Google now includes automatic PDF-to-text conversion
Enhancement allows PDF-based content to be indexed and searched
5 February 2001
Users of the Adobe Acrobat software and portable document format (PDF) files have been aware for some time that most major Internet search engines have been oblivious to the information contained in PDF files. In short, since PDF documents couldn't be indexed, they have not been part of what most engines could search.

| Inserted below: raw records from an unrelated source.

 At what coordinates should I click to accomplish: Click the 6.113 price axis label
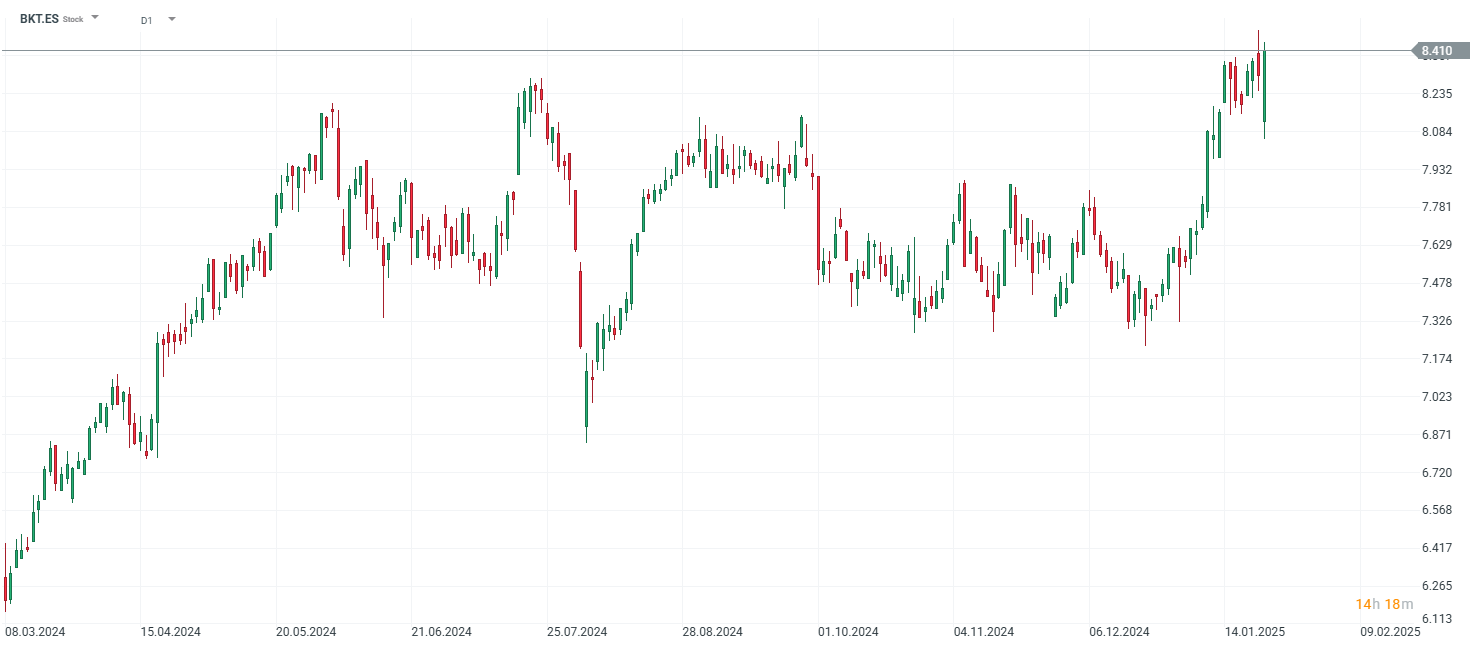pos(1436,620)
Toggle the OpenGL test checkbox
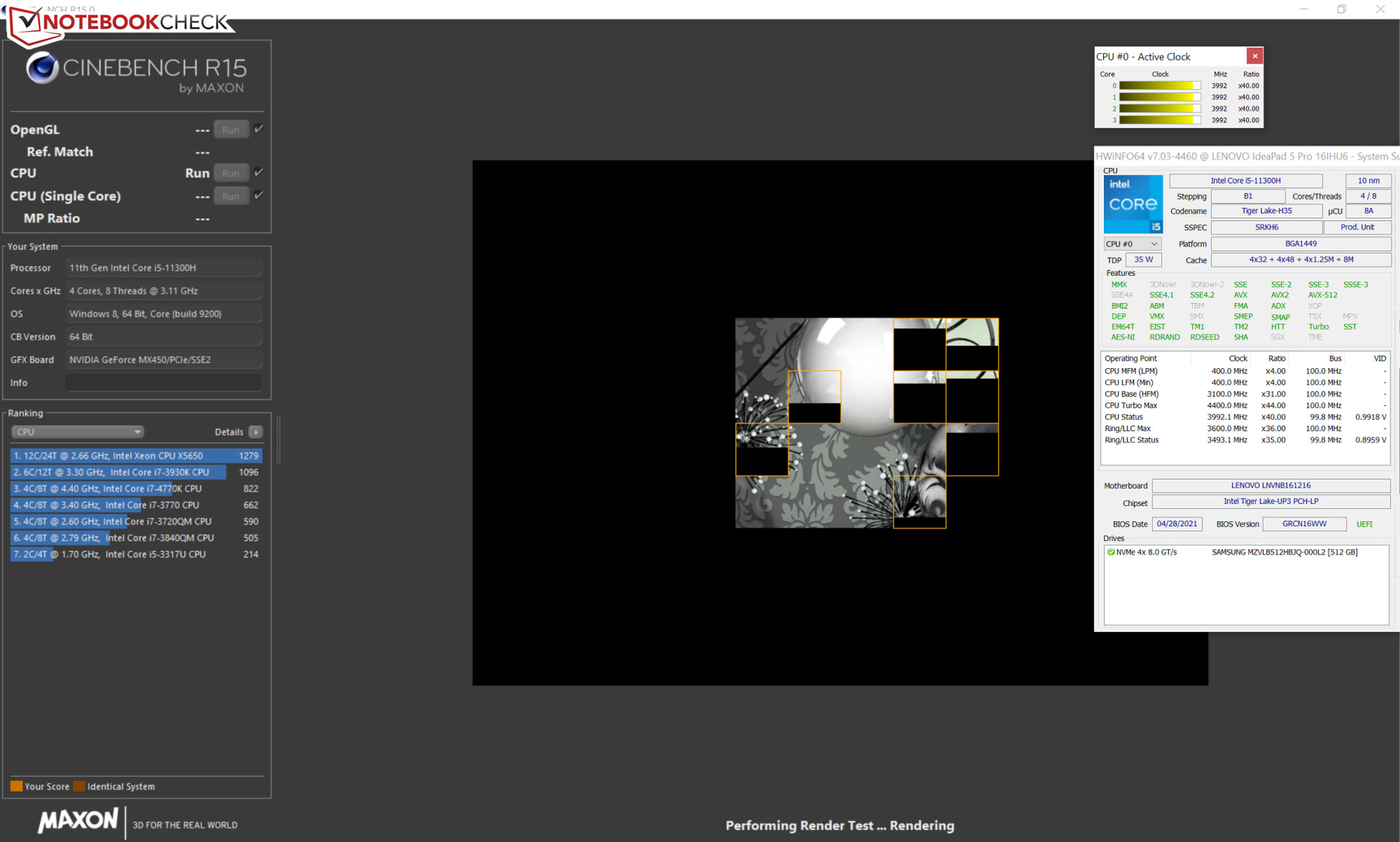 point(259,129)
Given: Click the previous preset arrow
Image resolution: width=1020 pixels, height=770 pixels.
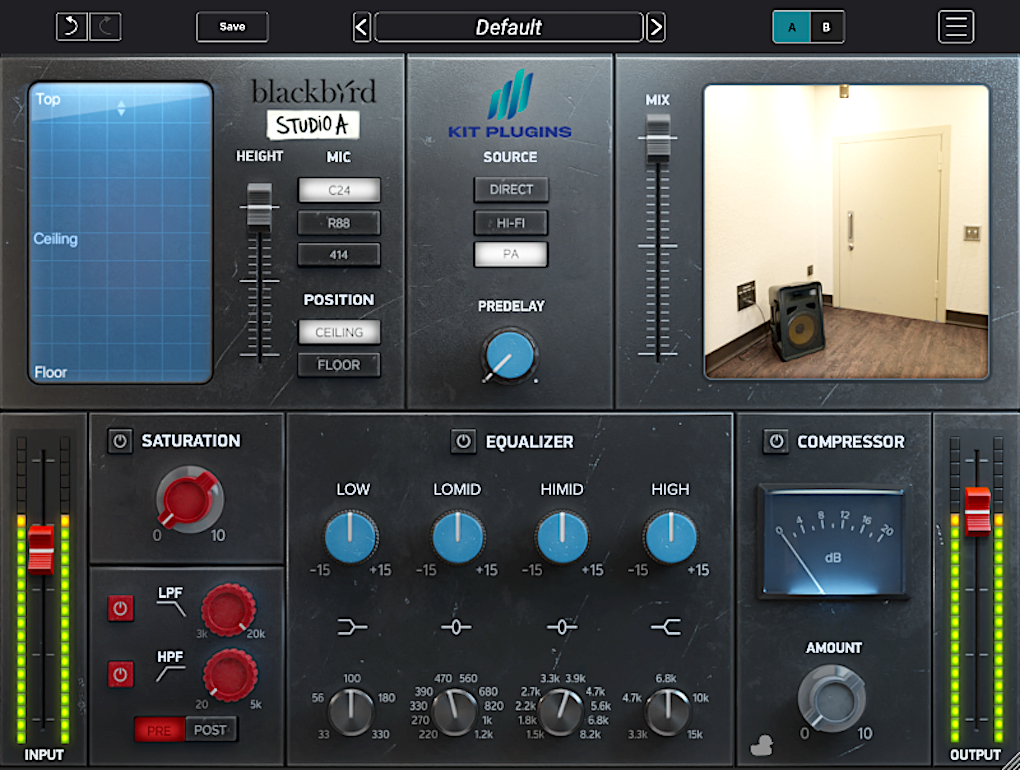Looking at the screenshot, I should pos(361,27).
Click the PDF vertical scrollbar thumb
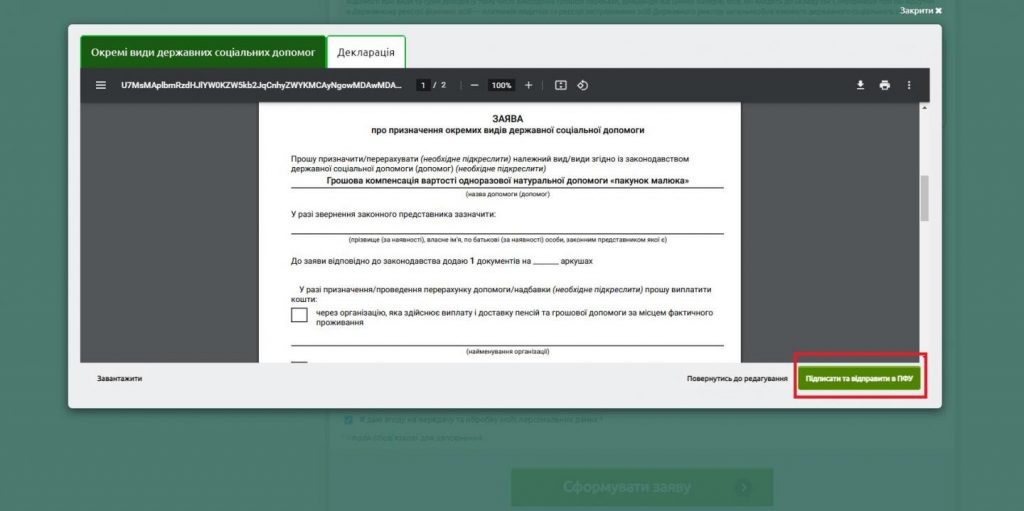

A number of PDF-aware indexing tools and products have become available in recent years, but for the most part, the major online search sites have continued to all but ignore information stored inside PDFs. The result: A large and growing amount of good information has remained hidden from view (and vice versa, a lot of old, useless information in other formats remains, lowering further the overall quality of search results).
Google Does PDF!
No matter which criteria you use to rank the top Internet search sites, there's no argument today that Google (www.google.com) -- with more than 13 million files indexed -- has become one of the best. In addition to its relevant matches of up-to-date content and tailored descriptions, Google's search results offer a "cached" version of most pages -- its "spider" has crawled the Internet and maintained an archive of pages ("snapshots," Google calls them) that in some cases no longer exist on the Web. The search query term is also highlighted in the results.
The latest in Google's efforts to bring more of the so-called "Invisible Web" into view: PDF files are now converted to text, making the content indexable and searchable. Results provide a link to both the standard PDF document -- indicated by the term [pdf] in blue text -- and to Google's text version. Currently the results only show the PDF document's title as "Untitled," but further updates are expected to correct this and to add other new capabilities.
Google reportedly will have the first release of its PDF search functionality installed and operating on all 7,000 of its file servers by February 5.